Rather than directly addressing whether Shreve remained the registrant, State Farm argues that Shreve did not maintain an “insurable interest” in the motorcycle, citing MCL 257.233(8) and (9), which, at the time in question,1 provided:

(8) The owner shall indorse on the certificate of title as required by the secretary of state an assignment of the title with warranty of title in the form printed on the certificate with a statement of all security interests in the vehicle or in accessories on the vehicle and deliver or cause the certificate to be mailed or delivered to the purchaser or transferee at the time of the delivery to the purchaser or transferee of the vehicle. The certificate shall show the payment or satisfaction of any security interest as shown on the original title.

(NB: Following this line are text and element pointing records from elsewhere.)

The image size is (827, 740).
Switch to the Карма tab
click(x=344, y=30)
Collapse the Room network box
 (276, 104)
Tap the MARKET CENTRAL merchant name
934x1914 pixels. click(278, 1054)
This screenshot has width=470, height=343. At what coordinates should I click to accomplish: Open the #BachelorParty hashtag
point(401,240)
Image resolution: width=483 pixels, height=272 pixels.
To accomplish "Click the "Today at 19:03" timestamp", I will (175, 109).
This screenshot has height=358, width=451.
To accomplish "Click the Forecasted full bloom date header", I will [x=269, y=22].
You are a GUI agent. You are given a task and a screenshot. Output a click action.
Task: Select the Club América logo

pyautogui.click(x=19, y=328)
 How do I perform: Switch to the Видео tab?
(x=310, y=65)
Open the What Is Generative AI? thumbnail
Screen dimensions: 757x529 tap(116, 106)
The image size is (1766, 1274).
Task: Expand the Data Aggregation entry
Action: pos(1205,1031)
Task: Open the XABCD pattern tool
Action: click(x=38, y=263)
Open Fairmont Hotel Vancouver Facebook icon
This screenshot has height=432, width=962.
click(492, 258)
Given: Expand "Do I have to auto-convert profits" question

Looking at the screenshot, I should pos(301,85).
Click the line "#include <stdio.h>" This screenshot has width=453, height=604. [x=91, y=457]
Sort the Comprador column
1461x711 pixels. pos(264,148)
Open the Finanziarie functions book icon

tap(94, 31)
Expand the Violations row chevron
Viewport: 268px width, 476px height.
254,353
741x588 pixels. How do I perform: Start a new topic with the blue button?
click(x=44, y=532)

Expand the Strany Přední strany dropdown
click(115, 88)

(9) Upon the delivery of a motor vehicle and the transfer, sale, or assignment of the title or interest in a motor vehicle by a person, including a dealer, the effective date of the transfer of title or interest in the vehicle shall be the date of execution of either the application for title or the assignment of the certificate of title. [Emphasis added.]

State Farm points out that the obligation to obtain a new certificate of title lies with the purchaser, not the seller, and that, by canceling the insurance and relinquishing possession of the motorcycle and title thereto, Shreve had no remaining interest in the motorcycle after the sale. However, this argument does not address Shreve's status as a registrant.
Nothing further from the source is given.